Иными словами, текст (1) предстает как краткое, но законченное художественное воплощение темы (2) и поэтического мира Рассела в целом.1Присмотримся к этой миниатюре, густо насыщенной содержанием и литературной техникой.

Героем микросюжета (1) является, как и обычно в философском афоризме, человек вообще, точнее некий широкий класс людей (many people). Суть происходящего задают два полнозначные слова – глаголы die, “умирать”, и think, “думать”. Однако перед нами не философские размышления типа Memento mori, “Помни о смерти”, и не вариации на тему Cogito ergo sum, “Я мыслю, следовательно я существую” (хотя в каком-то смысле наш текст можно считать обращением декартовской формулы, так сказать, Non cogitant ergo non sunt, “Они не мыслят, следовательно они не существуют”).
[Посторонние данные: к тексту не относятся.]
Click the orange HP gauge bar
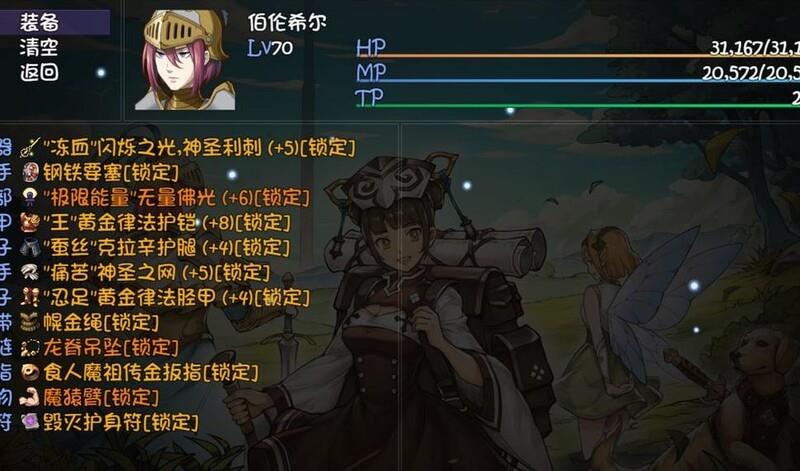 [578, 56]
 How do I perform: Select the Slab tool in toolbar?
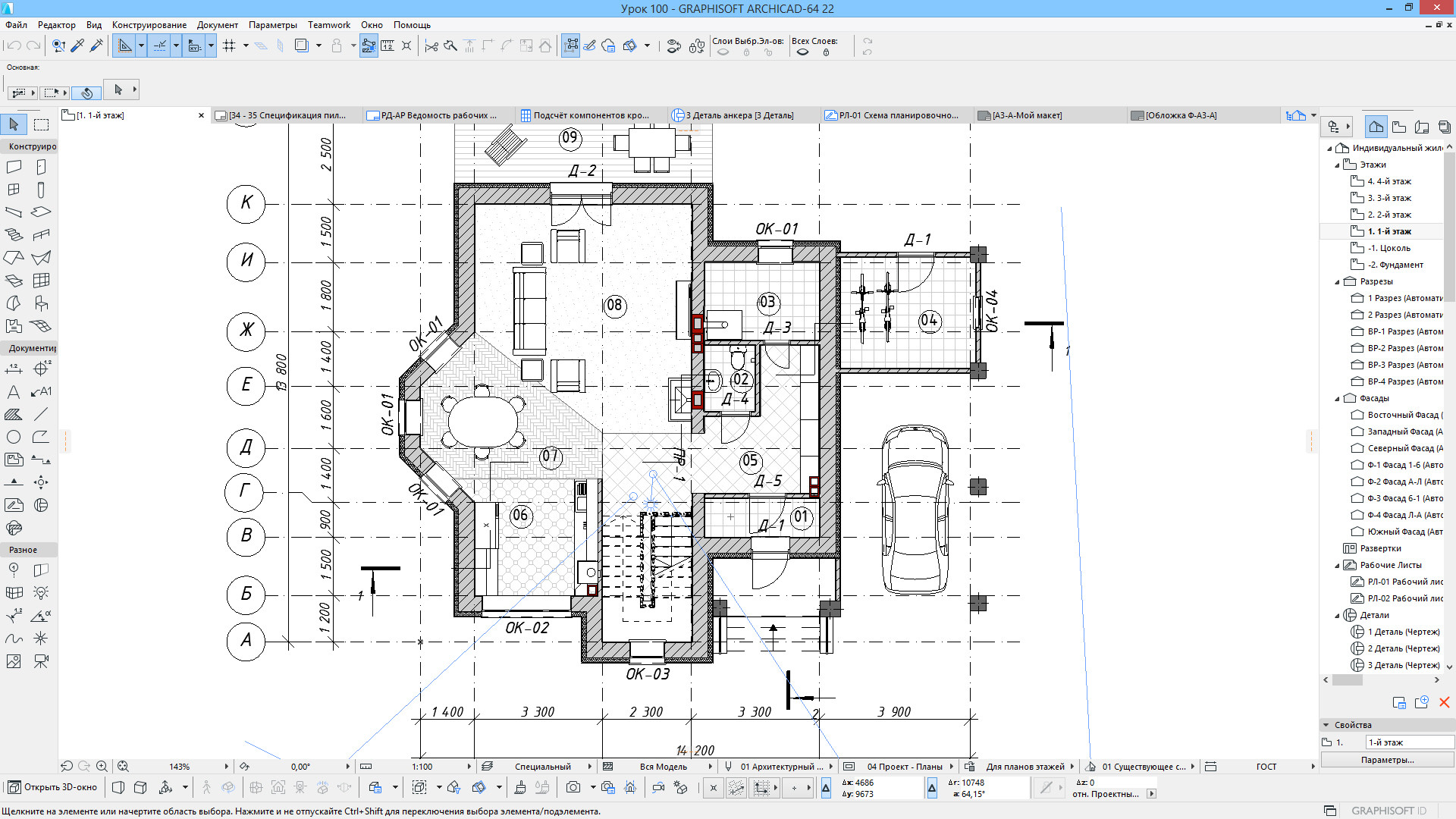click(40, 212)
После того как срабатывает каламбур на слове sooner, “скорее” (которое сначала понимается фигурально – как “лучше”, а затем буквально – как “раньше”), становится ясно, что речь идет о человеческой глупости и напрасности жизни вне мышления. Иными словами, перед нами скептический афоризм типа

(3) Они рождались, страдали и умирали (А. Франс).

Впрочем, в (1) тон несколько иной – Рассел не сострадает, а смеется, и в этом плане более близкой параллелью из Анатоля Франса была бы фраза (4), основанная, как и (1), на игре слов:

(4) Большинство из них не мыслили свободно, ибо вообще не мыслили.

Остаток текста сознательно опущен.